Carnegie Mellon University
Eberly Center

Teaching Excellence & Educational Innovation

Catherine Evans

Catherine Evans headshot

Graduate Student Instructor
English
Dietrich College of Humanities and Social Sciences
Fall 2024

76-106 Writing about Literature, Art and Culture (7-week course)

Research Question(s): 

To what extent does introducing a Critical GenAI Studies lens in a writing course about art and culture affect:

  1. students’ perceptions of generative AI-produced images of CMU student culture?
  2. students’ writing performance on interpretative essays about campus culture?

Teaching Intervention with Generative AI (genAI):

Evans implemented a week-long unit on Critical AI Studies in a first-year undergraduate writing course. Students in both the treatment (Section A) and control (Section B) engaged with CMU Archives and Special Collections to understand CMU students’ historical role in producing campus culture. Students then used genAI to produce images based on text from the archival collections and compared these images to the actual historical images. Students in both sections had the option to use genAI in the brainstorming stages of their writing process. However, halfway through the course students in the treatment section engaged in a weeklong conversation about emerging critical perspectives on genAI use, whereas students in the control section spent extra time covering course content not related to genAI.  

Study Design:

Evans taught two sections of the course, one in the first half of the semester and one in the second half of the semester. In the first section, she implemented the teaching intervention as described above (treatment). Students in the second section instead spent extra time covering course content not related to genAI (control). Evans compared the same data sources across the two sections.

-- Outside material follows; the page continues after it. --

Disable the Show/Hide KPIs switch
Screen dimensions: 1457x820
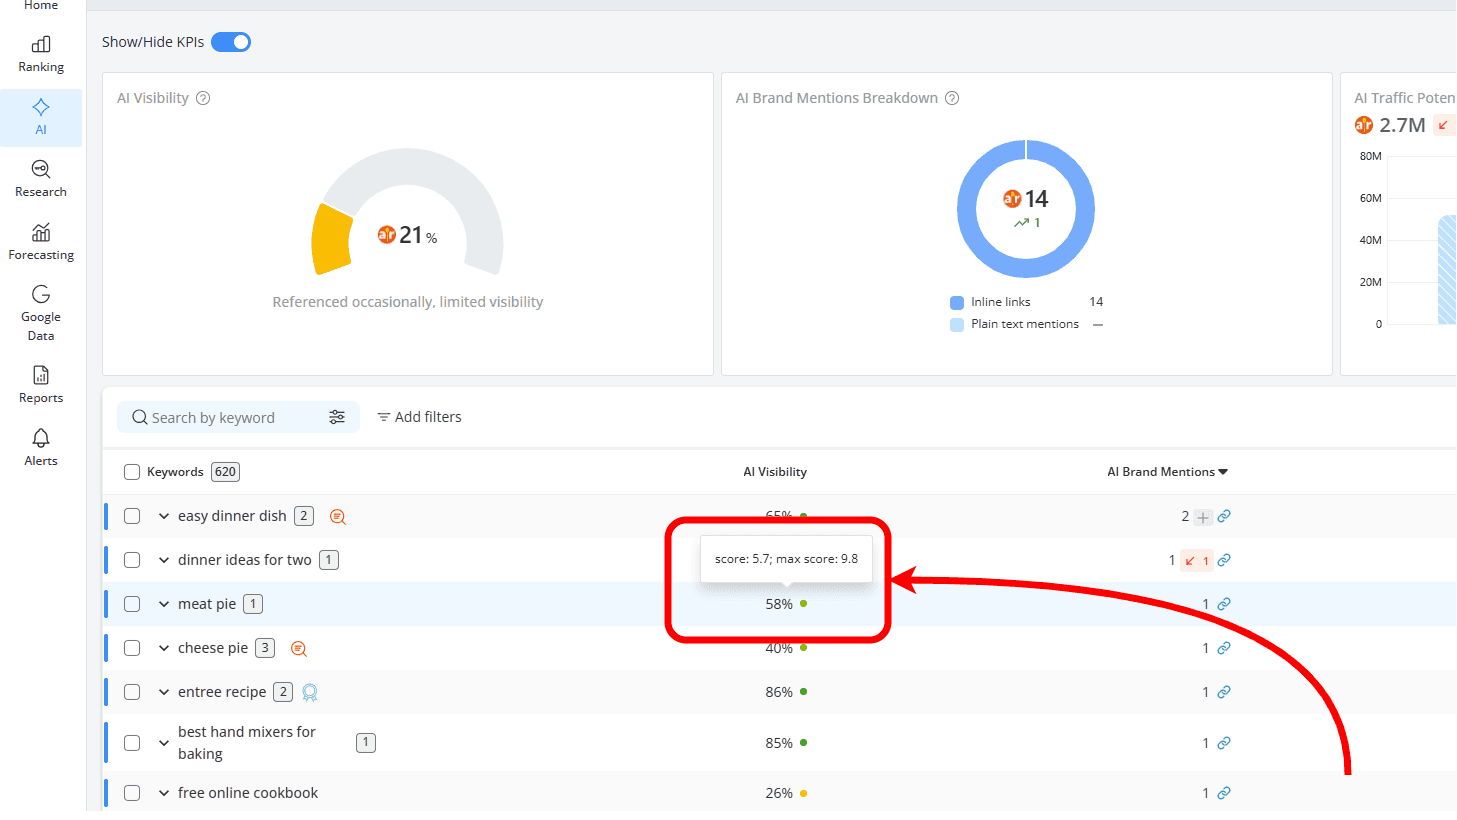[231, 42]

Sample size: Treatment (15 students); Control (18 students) 

Data Sources:

  1. Student critiques of AI-generated cultural images.
  2. Rubric scores on two analytical writing assignments.
Findings:
  1. RQ1: Engaging in a week of Critical AI Studies qualitatively changed the nature of students’ critiques of AI-generated images between the sections. When critiquing AI-generated images of real historical articles, students who were exposed to intervention tended to offer more cultural or thematic critiques of the images (e.g., the image had historically inaccurate portrayals), whereas the students in the control section tended to offer more surface level critiques (e.g., the image had distorted faces).
  2. RQ2: Students’ rubric scores on their writing assignments showed no difference between the sections both before (Analysis Assignment 1) and after (Analysis Assignment 2) the critical AI week intervention.

    Figure 1. There was no significant main effect of time, F (1,31) = 1.86, p = .18, nor section, F (1,31) = 0.46, p = .50, nor a significant interaction, F (1,31) = 0.72, p = .40, to indicate any differences in performance on the writing assignments both before and after the intervention. Error bars are 95% confidence intervals for the means.

Eberly Center’s Takeaway:

  1. RQ1 & RQ2: In the context of a seven-week course, a week-long Critical AI Studies intervention qualitatively impacted the depth of students’ AI critiques, but did not translate to observed impacts on students’ analytical writing skills. Intervening to increase students’ genAI competency/literacy may help students view AI-generated cultural content with a more critical lens without observed positive or negative effects on the later cultural analysis essay.